In a crowded race not governed by the city’s new electoral system, Quart could work at an advantage, Valentin said. “I think this will benefit a candidate like Quart, who is well known in his district and has received important support in various Manhattan communities,” Valentin told JI. “He has what it takes to run a successful campaign.”
For his part, Quart feels that his credentials clearly qualify him for the role – and that voters will ultimately take note when they go to the polls in June.
The aspiring prosecutor attended St. John’s University Law School and began his career in private practice while volunteering for the Legal Aid Society’s civil division. After an unsuccessful city council offer in 2005, he opened a legal clinic and was elected to his current role as representative of the Upper East Side in 2011, where he lives with his wife and two children.

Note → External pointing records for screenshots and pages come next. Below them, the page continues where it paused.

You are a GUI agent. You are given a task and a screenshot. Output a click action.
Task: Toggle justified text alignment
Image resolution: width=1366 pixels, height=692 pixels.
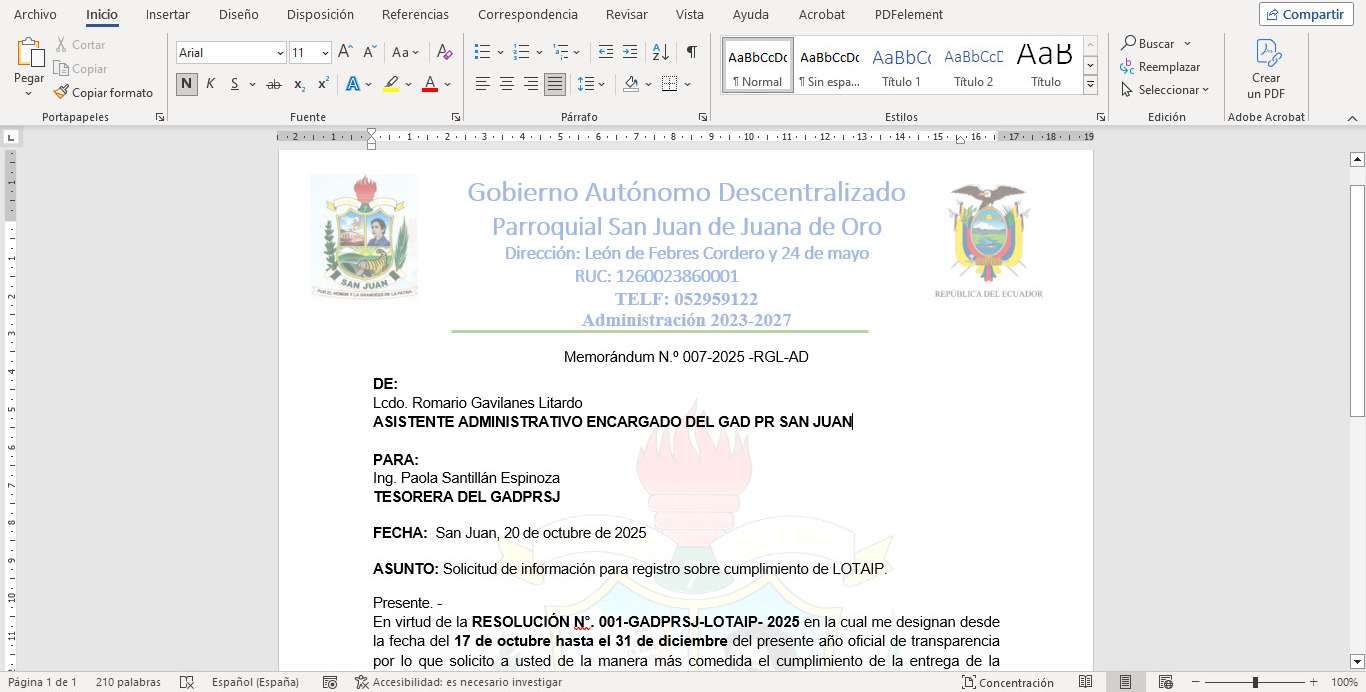point(554,84)
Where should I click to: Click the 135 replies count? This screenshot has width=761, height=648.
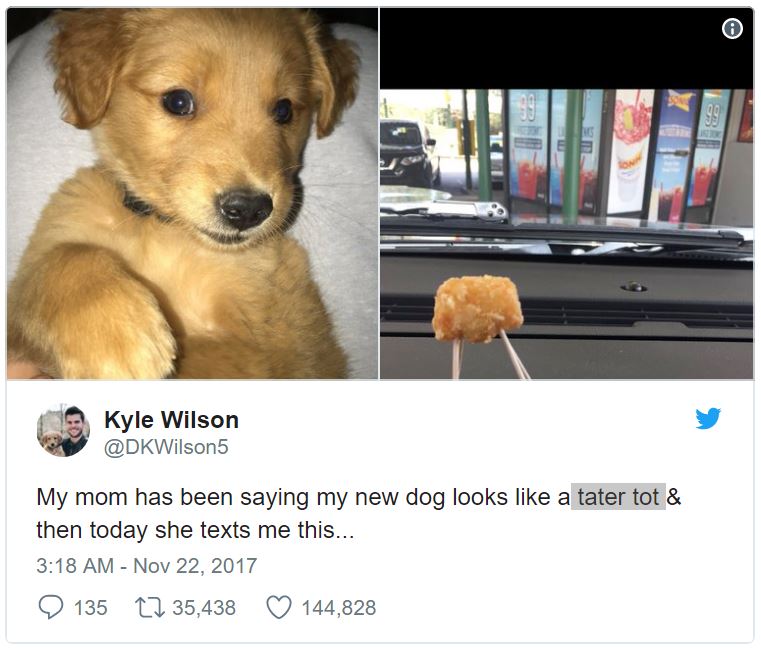point(90,608)
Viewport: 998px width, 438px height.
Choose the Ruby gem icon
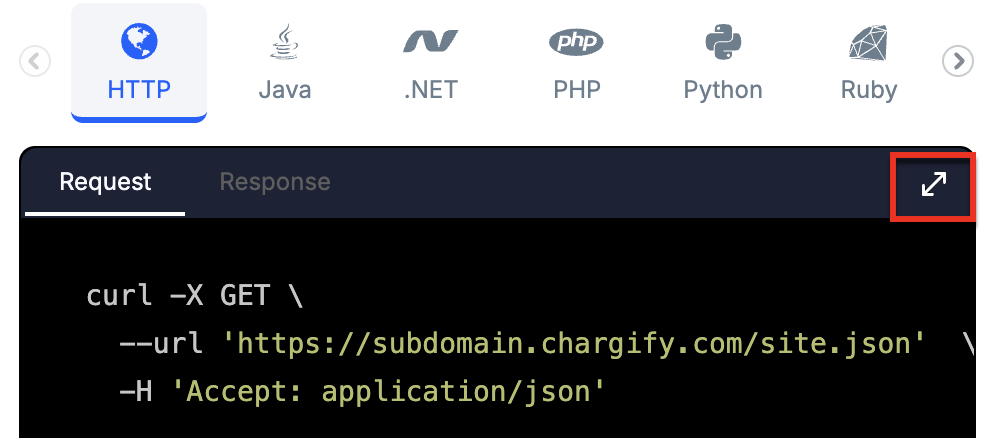pyautogui.click(x=868, y=42)
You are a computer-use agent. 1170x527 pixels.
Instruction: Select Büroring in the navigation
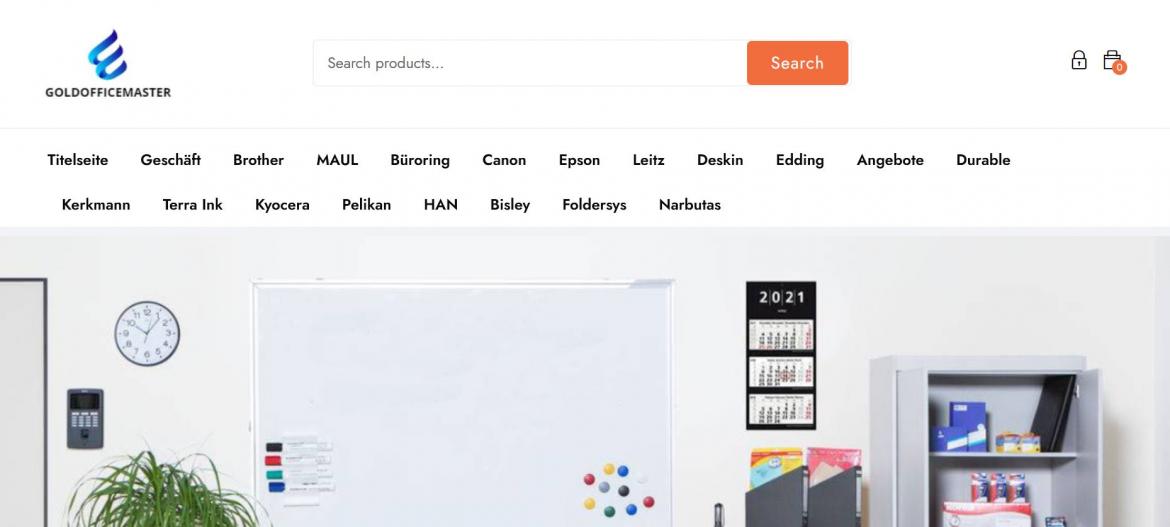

“I have been a leader in Albany on legal issues related to reforming our criminal law to bring Manhattanites to incommunication, fairness and greater justice,” said Quart. “Running for district attorney is an extension of that life experience, as well as my desire to implement policies that completely revise and reform this office – not just being another prosecutor to run this office, but offering real and meaningful change.”